[Saved entries]
————

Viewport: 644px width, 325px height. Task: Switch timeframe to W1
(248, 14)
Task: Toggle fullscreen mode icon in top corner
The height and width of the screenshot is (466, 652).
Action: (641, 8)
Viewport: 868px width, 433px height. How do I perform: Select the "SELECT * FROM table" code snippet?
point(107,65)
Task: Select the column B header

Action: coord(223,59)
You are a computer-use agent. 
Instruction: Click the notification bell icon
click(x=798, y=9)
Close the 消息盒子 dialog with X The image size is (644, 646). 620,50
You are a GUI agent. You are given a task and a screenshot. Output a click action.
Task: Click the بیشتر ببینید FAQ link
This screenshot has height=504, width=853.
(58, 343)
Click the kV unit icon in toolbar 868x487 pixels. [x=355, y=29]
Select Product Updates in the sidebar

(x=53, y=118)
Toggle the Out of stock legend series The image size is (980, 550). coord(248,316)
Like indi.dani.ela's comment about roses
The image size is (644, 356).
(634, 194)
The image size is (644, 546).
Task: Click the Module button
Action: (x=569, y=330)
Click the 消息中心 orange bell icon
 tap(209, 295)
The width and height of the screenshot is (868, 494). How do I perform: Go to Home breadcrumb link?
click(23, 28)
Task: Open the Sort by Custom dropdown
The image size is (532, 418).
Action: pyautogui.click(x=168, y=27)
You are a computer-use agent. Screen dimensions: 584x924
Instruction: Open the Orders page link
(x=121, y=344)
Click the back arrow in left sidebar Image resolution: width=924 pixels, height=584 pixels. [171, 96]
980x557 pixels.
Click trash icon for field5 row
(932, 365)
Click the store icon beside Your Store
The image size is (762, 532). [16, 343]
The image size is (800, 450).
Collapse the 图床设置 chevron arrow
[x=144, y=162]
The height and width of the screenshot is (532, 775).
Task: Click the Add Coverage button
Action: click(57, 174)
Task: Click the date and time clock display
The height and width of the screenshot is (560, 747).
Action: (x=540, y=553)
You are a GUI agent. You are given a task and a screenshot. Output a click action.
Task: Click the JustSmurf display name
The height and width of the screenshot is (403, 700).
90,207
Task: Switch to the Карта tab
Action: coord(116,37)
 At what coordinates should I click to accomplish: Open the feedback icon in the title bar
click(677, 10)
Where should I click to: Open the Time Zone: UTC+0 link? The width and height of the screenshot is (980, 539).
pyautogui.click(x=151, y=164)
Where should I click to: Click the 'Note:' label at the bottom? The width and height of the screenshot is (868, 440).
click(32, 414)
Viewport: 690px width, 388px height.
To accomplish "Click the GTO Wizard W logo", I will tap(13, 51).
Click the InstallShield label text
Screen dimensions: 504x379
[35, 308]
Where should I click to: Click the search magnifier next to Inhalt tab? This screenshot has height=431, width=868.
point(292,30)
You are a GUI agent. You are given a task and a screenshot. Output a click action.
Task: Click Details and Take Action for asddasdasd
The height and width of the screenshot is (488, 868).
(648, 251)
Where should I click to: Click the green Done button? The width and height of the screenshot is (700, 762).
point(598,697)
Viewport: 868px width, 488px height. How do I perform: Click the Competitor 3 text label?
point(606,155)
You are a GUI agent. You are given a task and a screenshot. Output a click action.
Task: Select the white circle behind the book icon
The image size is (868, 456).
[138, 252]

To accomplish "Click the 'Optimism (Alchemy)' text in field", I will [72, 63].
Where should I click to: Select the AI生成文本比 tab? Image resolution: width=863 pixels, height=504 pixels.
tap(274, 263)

————

About this task
Find the lines above that contain "computer" and give their count, with nothing added.

Solution
2